The question is whether this award, which is voted on by 41 critics, screenwriters and film professionals (including me), suggests that the movie is heading toward another upset over "Lincoln" at the Writers Guild next week --not to mention the adapted screenplay Oscar. "Argo" was one of six Scripter nominees including "Beasts of the Southern Wild," "Life of Pi," "Lincoln," "The Perks of Being a Wallflower" and "Silver Linings Playbook."
Every year the USC libraries mount the elegant fundraiser dinner at the book-lined Doheny Library. The dinner looks like "Hogwarts on steroids," said USC Libraries board president Glenn Sonnenberg.
The other winners Saturday, accepting the USC Scripter Literary Achievement Award, were writing partners Larry McMurtry and Diana Ossana. Films garnered from McMurtry's writing ("Hud," "The Last Picture Show," "Terms of Endearment," "Brokeback Mountain") have won 13 Oscars over the years.

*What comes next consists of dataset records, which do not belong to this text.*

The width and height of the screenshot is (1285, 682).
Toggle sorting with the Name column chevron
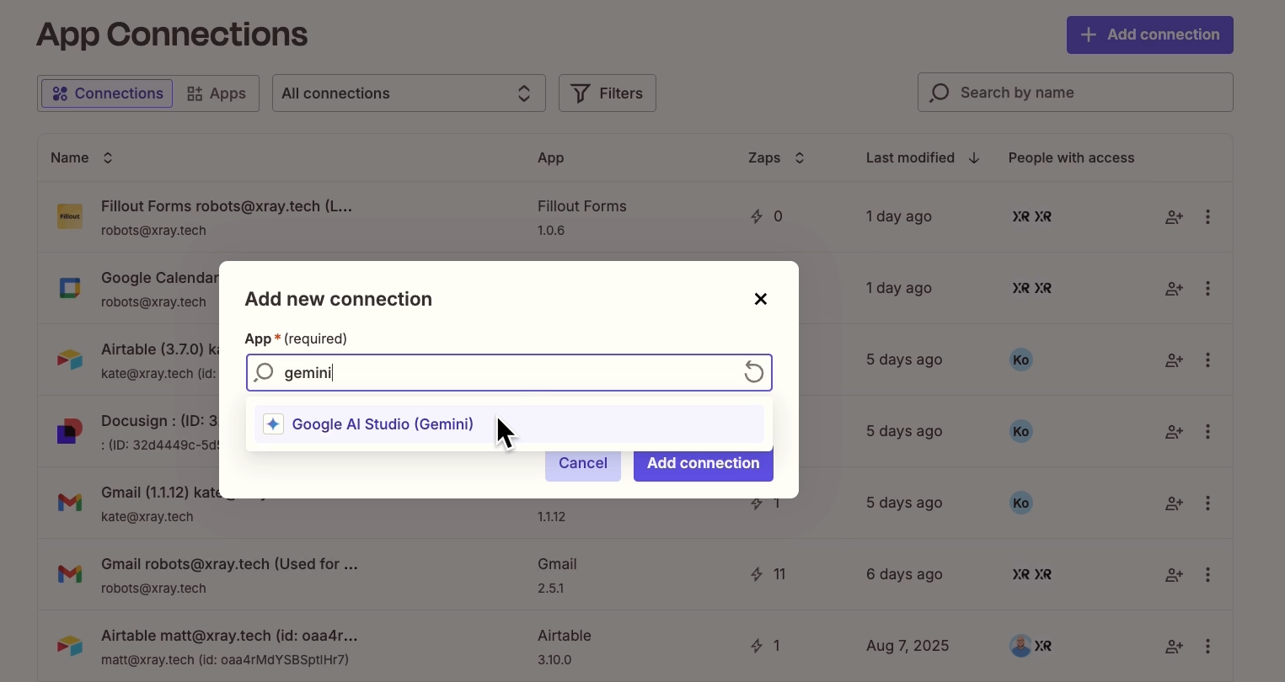point(108,157)
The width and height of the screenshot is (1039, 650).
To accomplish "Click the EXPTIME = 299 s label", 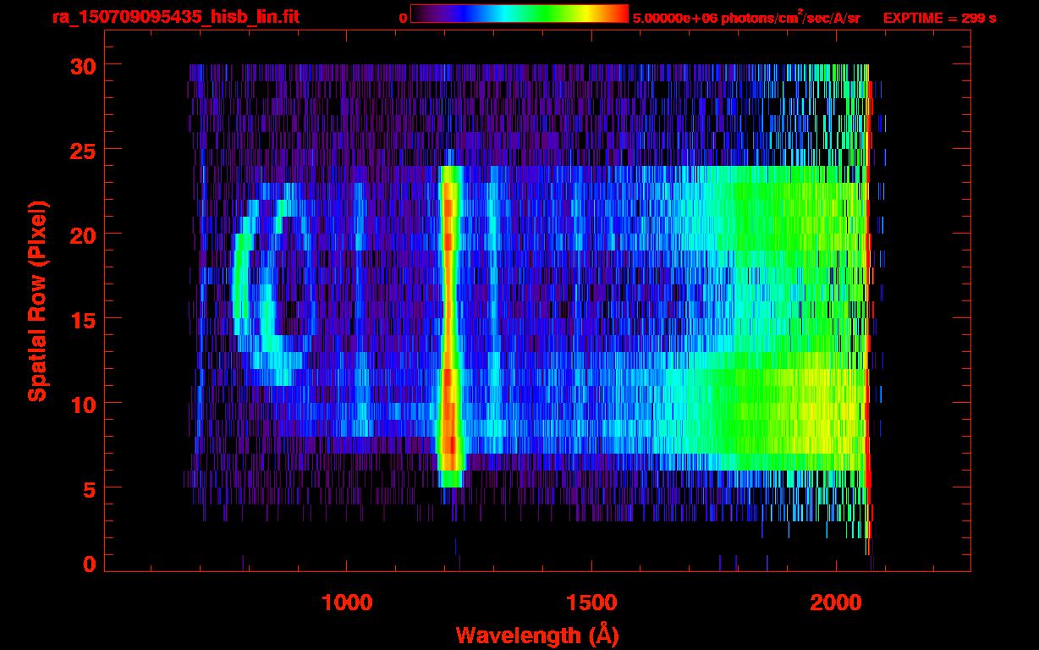I will [939, 18].
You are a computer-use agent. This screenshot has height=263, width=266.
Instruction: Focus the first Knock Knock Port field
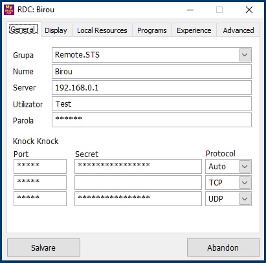click(x=40, y=166)
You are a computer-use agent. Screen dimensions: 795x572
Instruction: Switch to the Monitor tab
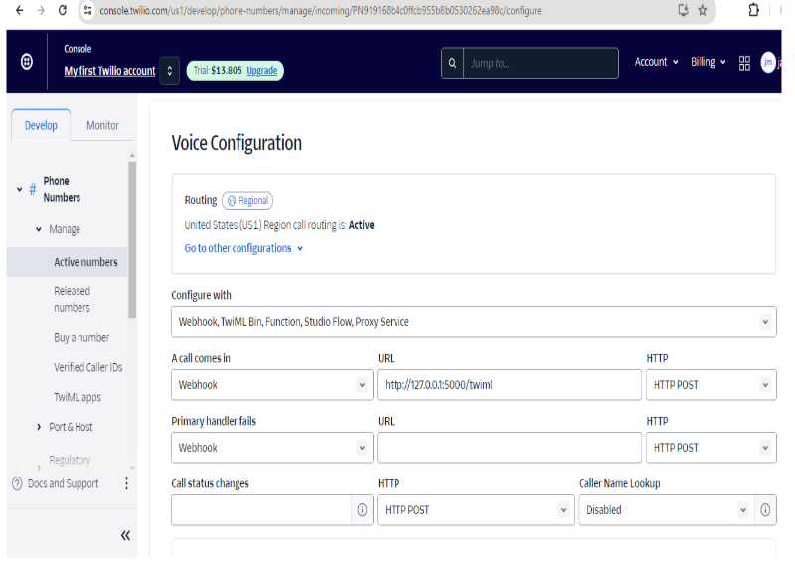tap(102, 126)
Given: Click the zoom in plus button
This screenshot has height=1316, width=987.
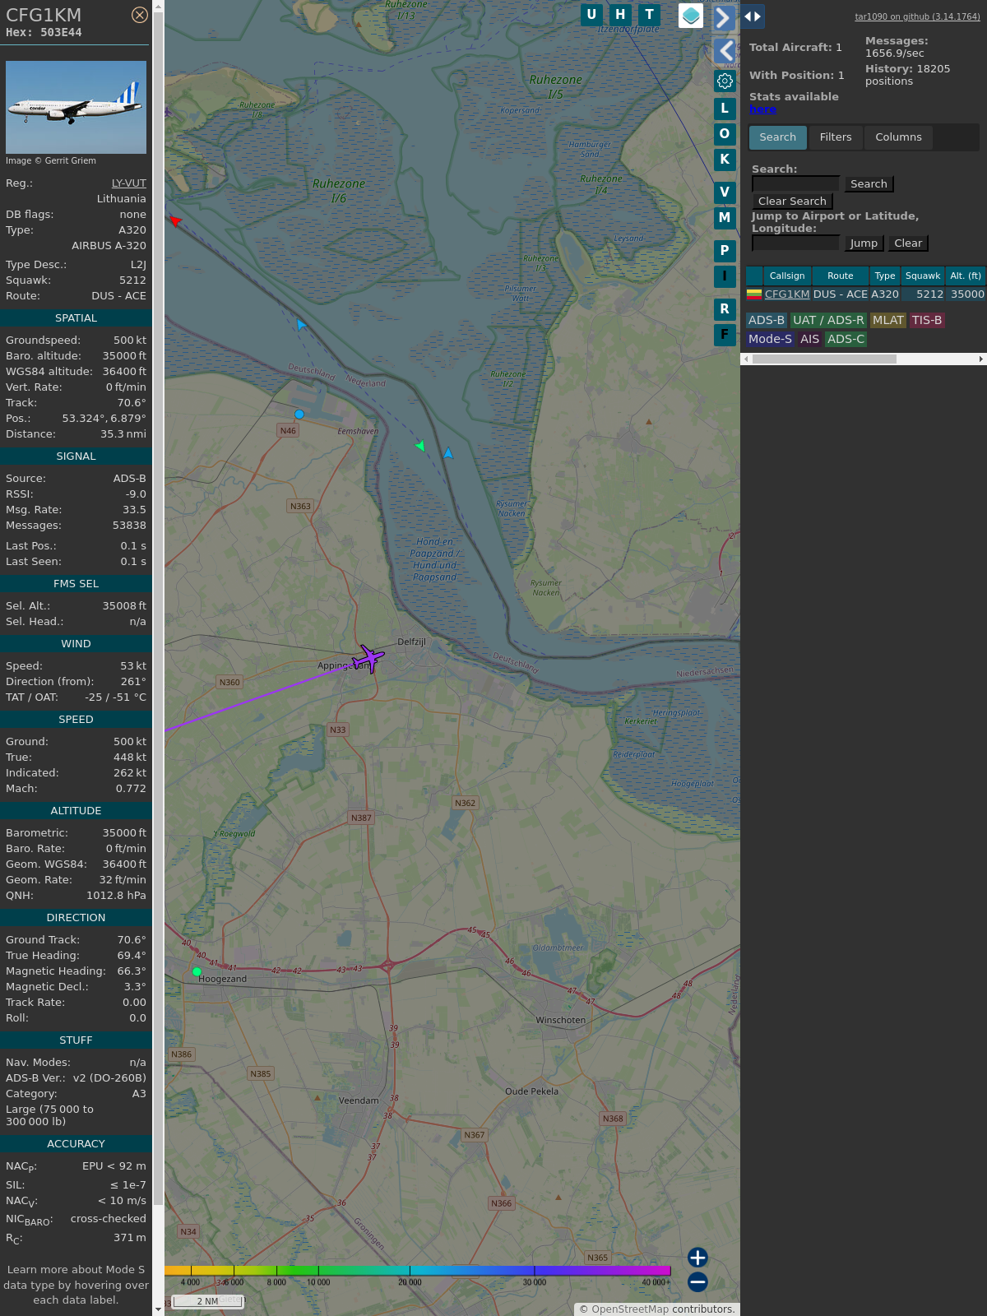Looking at the screenshot, I should (697, 1257).
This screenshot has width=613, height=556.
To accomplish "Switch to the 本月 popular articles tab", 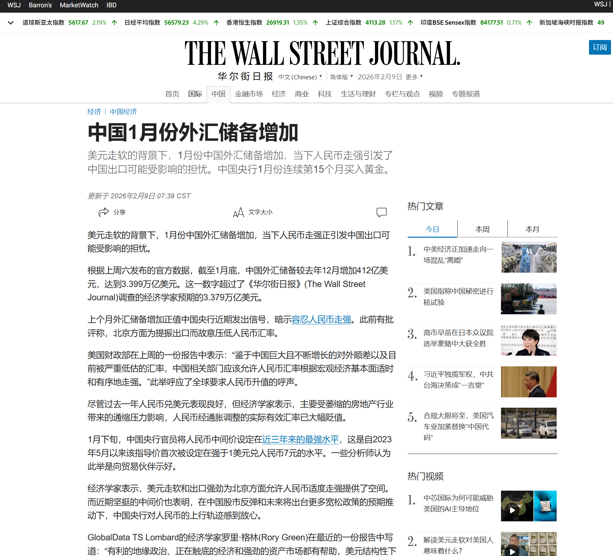I will click(532, 229).
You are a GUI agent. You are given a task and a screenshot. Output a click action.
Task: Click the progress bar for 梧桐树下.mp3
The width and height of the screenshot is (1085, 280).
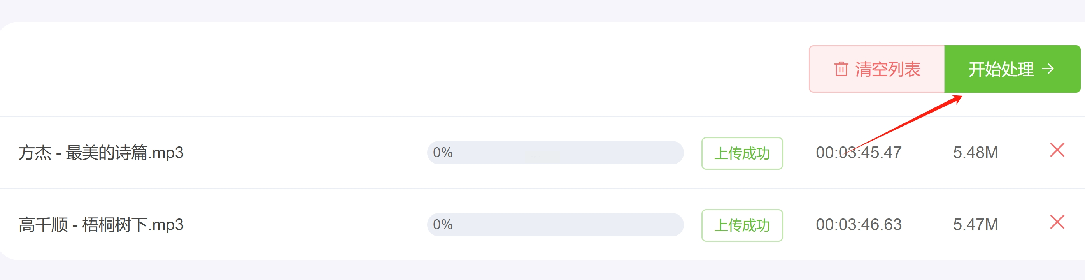(555, 225)
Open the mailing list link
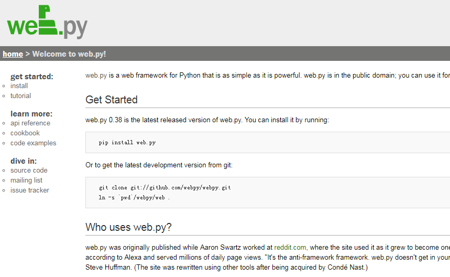 (x=26, y=180)
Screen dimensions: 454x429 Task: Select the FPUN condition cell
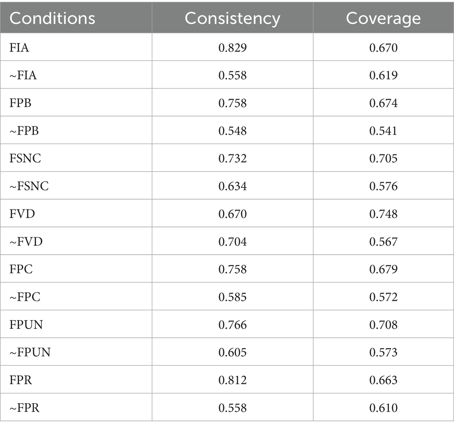26,325

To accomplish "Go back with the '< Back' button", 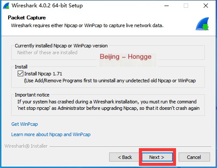I will click(125, 157).
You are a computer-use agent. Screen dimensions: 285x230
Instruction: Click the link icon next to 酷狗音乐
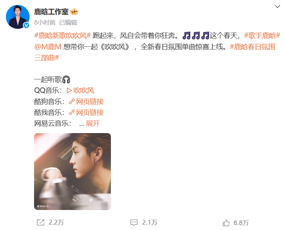coord(72,101)
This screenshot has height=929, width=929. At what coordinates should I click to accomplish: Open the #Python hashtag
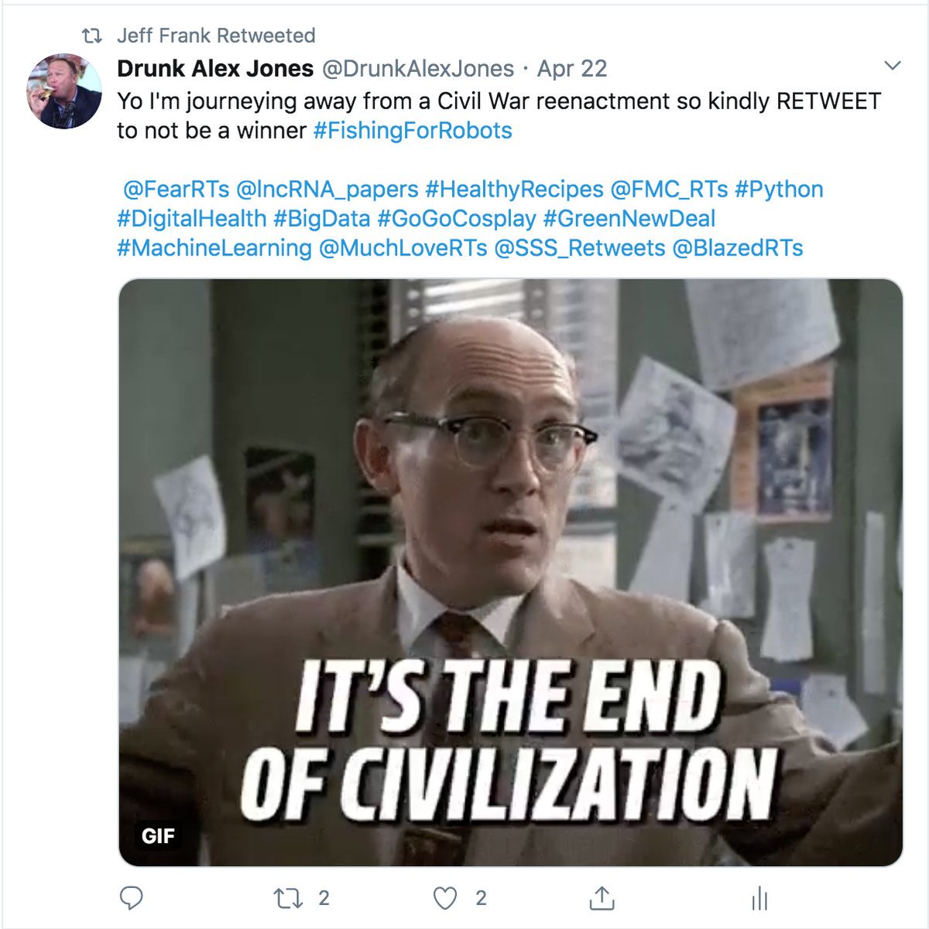pos(779,189)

Variety broke the news at 7 am that "Argo" had won the Scripter, breaking the embargo, and then removed the link, posting again at 10:45 PM. Other media showed up to cover the awards live.
"Bureaucracies and organizations make it hard to do the right thing sometimes," Terrio told THR. "So ultimately I hope that this movie is kind of about somebody trying to do the right thing amidst a lot of reasons not to."